- [ABOUT THIS TASK] From the entries below, copy every line that has the word "computer".

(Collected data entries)

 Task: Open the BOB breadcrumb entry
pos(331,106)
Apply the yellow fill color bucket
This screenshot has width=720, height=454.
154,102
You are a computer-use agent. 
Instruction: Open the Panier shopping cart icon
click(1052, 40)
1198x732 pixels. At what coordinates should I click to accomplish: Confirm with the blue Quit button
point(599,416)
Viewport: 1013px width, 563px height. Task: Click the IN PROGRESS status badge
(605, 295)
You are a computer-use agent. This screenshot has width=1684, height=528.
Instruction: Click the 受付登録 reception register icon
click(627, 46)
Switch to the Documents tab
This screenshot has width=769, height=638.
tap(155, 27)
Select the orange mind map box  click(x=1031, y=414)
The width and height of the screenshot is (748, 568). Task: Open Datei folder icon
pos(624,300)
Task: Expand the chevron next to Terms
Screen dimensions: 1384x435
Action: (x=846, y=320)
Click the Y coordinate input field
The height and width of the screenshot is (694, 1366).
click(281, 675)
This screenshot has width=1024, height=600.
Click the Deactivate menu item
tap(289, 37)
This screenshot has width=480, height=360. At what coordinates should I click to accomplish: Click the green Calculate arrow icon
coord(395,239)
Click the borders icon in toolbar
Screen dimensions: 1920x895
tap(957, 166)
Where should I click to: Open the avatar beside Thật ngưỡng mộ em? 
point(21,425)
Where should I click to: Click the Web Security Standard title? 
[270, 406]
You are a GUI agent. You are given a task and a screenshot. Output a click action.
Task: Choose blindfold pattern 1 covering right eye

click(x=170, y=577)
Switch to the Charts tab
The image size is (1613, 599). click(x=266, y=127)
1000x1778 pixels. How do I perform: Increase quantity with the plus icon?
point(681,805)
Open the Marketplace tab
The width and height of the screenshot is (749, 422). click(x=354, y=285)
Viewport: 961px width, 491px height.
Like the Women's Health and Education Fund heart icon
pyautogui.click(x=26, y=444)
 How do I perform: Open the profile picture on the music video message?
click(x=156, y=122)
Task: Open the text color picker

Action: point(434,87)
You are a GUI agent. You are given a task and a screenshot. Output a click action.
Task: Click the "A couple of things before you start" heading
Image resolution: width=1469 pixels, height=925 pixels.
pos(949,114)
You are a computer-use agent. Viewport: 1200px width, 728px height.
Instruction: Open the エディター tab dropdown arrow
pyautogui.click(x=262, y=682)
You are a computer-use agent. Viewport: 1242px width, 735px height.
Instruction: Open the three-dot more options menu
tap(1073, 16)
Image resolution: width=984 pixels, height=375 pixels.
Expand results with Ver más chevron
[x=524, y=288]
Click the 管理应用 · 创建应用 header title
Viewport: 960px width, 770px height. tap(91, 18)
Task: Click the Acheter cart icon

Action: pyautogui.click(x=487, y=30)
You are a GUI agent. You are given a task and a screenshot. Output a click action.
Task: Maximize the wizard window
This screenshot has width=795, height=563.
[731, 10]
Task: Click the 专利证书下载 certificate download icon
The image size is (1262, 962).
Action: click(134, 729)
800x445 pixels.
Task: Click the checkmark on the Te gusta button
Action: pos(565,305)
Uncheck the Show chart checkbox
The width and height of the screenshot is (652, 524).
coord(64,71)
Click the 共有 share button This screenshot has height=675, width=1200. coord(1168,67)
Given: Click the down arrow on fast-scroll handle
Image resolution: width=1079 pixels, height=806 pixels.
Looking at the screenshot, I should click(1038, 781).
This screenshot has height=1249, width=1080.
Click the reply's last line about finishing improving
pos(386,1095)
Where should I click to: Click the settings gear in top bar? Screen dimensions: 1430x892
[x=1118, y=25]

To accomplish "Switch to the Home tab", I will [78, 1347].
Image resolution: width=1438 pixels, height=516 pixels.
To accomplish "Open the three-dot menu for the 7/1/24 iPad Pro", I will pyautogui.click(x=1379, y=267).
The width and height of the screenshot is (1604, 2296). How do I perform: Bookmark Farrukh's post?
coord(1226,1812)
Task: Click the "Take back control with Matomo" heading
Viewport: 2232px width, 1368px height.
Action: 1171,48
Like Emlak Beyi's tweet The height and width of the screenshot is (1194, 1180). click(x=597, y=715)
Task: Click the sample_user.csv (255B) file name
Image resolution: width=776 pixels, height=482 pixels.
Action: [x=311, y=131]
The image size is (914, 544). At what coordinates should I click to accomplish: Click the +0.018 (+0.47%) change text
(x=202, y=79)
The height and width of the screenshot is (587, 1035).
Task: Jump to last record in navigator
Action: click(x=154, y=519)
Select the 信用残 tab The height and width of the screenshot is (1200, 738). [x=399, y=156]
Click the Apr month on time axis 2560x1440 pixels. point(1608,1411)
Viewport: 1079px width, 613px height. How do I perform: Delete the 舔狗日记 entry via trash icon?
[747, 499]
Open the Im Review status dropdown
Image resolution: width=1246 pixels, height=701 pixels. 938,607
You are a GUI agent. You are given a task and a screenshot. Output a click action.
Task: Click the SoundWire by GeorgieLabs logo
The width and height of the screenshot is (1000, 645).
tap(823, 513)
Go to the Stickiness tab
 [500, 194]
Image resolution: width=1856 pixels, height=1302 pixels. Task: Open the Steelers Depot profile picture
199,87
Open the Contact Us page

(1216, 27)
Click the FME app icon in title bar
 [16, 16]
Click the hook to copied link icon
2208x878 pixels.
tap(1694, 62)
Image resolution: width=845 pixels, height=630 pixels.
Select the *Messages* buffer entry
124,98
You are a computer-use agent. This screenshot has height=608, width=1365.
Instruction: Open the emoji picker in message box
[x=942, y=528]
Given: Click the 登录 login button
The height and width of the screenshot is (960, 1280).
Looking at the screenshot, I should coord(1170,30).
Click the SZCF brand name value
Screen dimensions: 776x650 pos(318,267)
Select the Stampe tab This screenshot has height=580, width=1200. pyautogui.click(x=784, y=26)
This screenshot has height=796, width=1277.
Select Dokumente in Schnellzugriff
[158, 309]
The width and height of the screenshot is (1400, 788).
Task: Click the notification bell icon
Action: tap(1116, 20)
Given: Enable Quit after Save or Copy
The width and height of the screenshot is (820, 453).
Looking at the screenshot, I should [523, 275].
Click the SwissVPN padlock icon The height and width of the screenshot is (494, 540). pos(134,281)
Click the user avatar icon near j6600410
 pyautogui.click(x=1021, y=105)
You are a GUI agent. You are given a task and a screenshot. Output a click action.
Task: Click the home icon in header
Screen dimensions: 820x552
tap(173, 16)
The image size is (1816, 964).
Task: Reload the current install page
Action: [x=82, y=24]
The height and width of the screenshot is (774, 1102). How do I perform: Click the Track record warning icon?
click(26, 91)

- [FINAL ANSWER]
You are a computer-use agent. 
You are a computer-use agent. This screenshot has width=1684, height=528.
You are a computer-use agent. Viewport: 1200px width, 728px height.
You are a computer-use agent. Viewport: 1242px width, 735px height.
You are a computer-use agent. This screenshot has height=608, width=1365.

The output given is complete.